## Collected data entries
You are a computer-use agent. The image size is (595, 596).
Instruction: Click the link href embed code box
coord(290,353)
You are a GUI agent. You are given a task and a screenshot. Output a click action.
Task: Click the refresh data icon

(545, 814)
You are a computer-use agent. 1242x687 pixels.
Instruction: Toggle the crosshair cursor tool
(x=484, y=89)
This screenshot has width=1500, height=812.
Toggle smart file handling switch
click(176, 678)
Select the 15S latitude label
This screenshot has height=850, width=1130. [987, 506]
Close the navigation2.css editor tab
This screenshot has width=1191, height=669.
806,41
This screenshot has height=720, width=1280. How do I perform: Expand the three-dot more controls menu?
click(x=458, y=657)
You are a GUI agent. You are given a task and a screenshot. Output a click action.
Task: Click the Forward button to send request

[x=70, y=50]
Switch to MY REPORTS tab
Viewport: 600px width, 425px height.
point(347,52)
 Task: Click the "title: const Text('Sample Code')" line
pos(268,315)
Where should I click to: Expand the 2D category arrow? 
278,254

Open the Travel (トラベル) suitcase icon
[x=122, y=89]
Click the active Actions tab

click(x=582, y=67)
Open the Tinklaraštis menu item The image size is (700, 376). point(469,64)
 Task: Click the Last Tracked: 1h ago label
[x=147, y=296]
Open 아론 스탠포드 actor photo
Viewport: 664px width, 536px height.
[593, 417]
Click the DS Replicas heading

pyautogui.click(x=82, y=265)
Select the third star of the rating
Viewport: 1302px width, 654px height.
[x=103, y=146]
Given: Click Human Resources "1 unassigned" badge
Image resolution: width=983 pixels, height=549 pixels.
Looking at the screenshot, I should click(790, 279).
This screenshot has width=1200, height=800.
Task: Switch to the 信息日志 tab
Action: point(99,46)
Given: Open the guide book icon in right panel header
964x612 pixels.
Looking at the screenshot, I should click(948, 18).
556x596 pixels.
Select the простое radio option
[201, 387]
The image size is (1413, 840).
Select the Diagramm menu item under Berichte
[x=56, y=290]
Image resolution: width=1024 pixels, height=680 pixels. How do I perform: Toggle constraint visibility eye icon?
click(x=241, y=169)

## Work request
Where a line of the entries contains the word "agent", copy that line.

## Completed exercise
You are a computer-use agent. The image size is (595, 596).
You are a GUI agent. You are given a task and a screenshot. Output a click action.
You are a computer-use agent. 1242x687 pixels.
You are a GUI agent. You are given a task and a screenshot. Output a click action.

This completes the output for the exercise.